**WHAT TO DO:**
In the records that follow, find each line with the word "will" and copy it.
===== EXTRACTED ENTRIES
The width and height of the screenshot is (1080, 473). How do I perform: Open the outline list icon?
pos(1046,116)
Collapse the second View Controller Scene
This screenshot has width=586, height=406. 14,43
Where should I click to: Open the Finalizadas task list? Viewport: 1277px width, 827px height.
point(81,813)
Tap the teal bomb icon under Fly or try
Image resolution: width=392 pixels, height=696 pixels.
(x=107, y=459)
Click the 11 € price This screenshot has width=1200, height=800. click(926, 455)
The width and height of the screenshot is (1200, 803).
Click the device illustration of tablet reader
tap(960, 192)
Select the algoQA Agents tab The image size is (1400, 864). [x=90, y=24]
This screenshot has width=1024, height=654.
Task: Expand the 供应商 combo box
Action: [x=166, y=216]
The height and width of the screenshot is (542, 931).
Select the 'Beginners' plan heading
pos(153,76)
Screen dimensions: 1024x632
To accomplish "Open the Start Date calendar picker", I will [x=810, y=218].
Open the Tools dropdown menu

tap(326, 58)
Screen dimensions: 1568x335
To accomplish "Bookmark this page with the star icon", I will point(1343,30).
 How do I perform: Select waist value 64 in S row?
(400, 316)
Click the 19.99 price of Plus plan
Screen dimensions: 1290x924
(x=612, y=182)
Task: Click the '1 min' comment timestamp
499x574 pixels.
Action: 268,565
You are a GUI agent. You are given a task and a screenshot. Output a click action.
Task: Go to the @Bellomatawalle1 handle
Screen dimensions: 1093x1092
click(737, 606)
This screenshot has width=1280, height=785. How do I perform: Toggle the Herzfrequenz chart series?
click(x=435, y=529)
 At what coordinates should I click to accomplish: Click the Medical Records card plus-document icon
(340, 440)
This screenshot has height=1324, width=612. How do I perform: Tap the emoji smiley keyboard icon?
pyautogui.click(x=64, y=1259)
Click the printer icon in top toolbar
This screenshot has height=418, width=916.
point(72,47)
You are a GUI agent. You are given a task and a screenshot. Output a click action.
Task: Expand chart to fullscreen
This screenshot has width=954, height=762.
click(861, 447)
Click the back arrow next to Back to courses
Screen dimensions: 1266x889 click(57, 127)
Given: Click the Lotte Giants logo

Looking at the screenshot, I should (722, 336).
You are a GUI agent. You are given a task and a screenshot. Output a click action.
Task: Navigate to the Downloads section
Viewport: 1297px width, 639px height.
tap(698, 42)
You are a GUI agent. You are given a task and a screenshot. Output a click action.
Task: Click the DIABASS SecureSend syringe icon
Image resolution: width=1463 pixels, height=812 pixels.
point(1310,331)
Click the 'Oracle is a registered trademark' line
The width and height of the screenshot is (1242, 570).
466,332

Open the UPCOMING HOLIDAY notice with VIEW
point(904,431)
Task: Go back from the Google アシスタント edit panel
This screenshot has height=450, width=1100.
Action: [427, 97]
==========
**RESPONSE:**
To accomplish "Open the Start Date calendar picker", I will [x=810, y=218].
To accomplish "Bookmark this page with the star icon", I will point(1343,30).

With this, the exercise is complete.